What is a Mixture of Experts (MoE) model and why does it matter for cheap hardware? A MoE model splits its parameters across many specialized expert blocks and only activates a small subset for each token. Gemma 4 28B has 28B total parameters but activates only ~4–5B per token. Since inference speed on memory-bandwidth-limited hardware equals bandwidth divided by bytes read per token, MoE models run 4–5x faster than dense models of the same stated size. This is the key reason the AMD 780M can run “28B” models at interactive speeds.
Can I run AI models offline with no internet connection? Once models are downloaded to local storage, inference runs entirely on-device with no network connection needed. The AMD mini PC setup described here requires internet only for initial model downloads from HuggingFace or Ollama’s model registry. Inference, context storage, and agent tool calls all run locally.
Is the AMD 780M good for AI inference? The 780M is adequate for MoE models up to ~32B and dense models up to ~13B. Its 12 RDNA 3 compute units handle Vulkan-accelerated matrix multiplications at 18–25 tok/s on well-matched workloads. It is not suitable for fine-tuning, CUDA-dependent tooling, or dense models above 13B at interactive speeds. For inference-only use with modern MoE models, it works.
What is a GGUF file and why do local AI tools use it? GGUF (GPT-Generated Unified Format) is the file format used by llama.cpp and compatible tools (Ollama, LM Studio, Jan.ai) for storing quantized LLM weights. It packages model weights, tokenizer data, and metadata in a single binary file. The quantization (Q4_0, Q4_K, Q8_0, etc.) reduces weight precision to shrink the file and speed up inference at some quality cost.
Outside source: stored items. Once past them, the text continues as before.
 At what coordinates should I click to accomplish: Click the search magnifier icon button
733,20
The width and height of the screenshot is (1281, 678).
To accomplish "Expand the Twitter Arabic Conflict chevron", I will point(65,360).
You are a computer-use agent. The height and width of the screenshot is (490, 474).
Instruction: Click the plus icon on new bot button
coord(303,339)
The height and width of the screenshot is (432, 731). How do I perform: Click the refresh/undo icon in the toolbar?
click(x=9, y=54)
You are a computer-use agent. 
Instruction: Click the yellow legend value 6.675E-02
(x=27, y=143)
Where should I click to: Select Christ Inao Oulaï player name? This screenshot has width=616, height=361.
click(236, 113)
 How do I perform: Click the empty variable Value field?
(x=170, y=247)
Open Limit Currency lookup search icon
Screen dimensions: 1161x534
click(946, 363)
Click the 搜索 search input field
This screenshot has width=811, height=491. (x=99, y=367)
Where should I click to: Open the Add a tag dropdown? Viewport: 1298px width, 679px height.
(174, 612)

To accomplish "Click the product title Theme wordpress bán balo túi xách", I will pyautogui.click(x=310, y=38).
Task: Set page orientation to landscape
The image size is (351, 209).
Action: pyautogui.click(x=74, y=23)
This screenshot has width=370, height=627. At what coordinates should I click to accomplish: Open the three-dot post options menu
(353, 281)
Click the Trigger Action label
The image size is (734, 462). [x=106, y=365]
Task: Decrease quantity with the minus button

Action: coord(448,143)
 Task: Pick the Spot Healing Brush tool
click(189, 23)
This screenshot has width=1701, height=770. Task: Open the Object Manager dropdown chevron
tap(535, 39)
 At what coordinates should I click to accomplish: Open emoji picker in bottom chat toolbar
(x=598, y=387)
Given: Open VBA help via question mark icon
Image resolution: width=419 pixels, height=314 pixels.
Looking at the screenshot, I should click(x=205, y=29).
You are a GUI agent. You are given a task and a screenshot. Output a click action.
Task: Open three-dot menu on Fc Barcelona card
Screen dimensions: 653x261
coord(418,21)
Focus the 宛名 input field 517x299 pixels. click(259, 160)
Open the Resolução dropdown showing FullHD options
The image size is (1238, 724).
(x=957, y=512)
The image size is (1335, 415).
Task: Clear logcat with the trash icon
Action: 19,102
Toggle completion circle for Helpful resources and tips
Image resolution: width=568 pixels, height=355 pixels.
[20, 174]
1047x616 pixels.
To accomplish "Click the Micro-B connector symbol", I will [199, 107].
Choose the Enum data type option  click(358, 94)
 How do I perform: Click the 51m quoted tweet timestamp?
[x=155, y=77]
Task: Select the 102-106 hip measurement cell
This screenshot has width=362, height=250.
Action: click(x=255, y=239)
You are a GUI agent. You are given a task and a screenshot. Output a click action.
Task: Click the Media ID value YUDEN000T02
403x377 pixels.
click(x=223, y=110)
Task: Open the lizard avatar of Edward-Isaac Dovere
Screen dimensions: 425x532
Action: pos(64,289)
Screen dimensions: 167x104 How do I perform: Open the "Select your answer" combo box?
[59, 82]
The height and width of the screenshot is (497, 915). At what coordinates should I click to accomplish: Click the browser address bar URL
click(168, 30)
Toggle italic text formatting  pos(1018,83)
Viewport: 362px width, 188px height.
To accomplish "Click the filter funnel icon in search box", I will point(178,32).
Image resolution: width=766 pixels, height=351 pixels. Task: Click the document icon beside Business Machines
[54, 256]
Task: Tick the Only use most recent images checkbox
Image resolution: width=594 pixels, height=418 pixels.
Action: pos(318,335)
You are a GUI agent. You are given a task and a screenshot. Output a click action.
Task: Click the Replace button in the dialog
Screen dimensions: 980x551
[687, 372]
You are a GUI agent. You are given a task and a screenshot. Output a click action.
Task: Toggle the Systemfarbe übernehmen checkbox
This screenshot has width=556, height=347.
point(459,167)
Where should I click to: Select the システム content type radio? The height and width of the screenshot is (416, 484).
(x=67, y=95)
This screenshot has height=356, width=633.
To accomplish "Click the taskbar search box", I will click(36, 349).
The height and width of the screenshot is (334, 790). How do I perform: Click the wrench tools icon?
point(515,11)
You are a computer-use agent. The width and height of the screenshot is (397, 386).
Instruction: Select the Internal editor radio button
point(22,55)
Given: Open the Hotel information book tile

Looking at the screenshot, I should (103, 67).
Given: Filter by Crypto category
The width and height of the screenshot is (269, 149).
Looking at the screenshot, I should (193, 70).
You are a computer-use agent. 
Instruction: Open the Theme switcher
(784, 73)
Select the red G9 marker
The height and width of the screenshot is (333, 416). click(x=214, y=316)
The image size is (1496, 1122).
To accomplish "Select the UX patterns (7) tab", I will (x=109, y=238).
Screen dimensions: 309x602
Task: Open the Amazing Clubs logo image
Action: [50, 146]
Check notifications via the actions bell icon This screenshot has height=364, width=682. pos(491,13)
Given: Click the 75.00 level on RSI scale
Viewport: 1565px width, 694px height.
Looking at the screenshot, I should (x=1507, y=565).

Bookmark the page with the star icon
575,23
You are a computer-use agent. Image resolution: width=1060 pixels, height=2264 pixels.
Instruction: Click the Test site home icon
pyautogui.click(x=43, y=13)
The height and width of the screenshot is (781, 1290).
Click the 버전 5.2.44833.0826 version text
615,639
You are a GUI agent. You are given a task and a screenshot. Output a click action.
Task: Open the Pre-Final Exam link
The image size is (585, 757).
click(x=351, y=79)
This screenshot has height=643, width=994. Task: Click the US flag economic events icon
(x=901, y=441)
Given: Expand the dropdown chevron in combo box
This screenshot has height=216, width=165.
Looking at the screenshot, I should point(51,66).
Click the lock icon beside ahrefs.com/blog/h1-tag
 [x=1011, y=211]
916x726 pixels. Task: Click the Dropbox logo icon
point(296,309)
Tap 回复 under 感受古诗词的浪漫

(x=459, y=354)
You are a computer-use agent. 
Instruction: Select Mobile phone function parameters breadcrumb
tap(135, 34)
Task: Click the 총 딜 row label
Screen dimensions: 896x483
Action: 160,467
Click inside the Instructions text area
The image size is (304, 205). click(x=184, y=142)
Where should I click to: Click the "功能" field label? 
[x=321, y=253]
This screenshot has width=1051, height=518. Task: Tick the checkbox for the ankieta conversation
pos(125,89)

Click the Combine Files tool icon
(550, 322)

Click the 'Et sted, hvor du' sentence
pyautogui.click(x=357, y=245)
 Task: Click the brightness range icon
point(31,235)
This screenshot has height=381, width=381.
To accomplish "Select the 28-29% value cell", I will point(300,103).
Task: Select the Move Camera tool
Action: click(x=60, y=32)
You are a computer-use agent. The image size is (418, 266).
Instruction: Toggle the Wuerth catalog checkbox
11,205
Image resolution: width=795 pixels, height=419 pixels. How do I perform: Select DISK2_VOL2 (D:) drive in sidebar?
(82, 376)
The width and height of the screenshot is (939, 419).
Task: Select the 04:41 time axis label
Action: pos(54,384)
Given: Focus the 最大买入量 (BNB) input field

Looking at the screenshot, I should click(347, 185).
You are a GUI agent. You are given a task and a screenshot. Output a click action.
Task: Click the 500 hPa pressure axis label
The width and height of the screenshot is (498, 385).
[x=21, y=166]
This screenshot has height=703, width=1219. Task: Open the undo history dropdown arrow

Q4_K_M offers the best quality-to-size tradeoff for most models; Q4_0 prioritizes speed.
How does local AI compare to cloud API for a coding assistant? A local 28B MoE model at 20 tok/s generates a 200-token code response in about 10 seconds, comparable to cloud API latency under moderate load. The local model has no rate limits, zero marginal cost per token, and can access your local filesystem directly for agentic coding tasks. Quality is below GPT-4 class models but in the range of GPT-3.5 to early GPT-4 for coding tasks, depending on the model.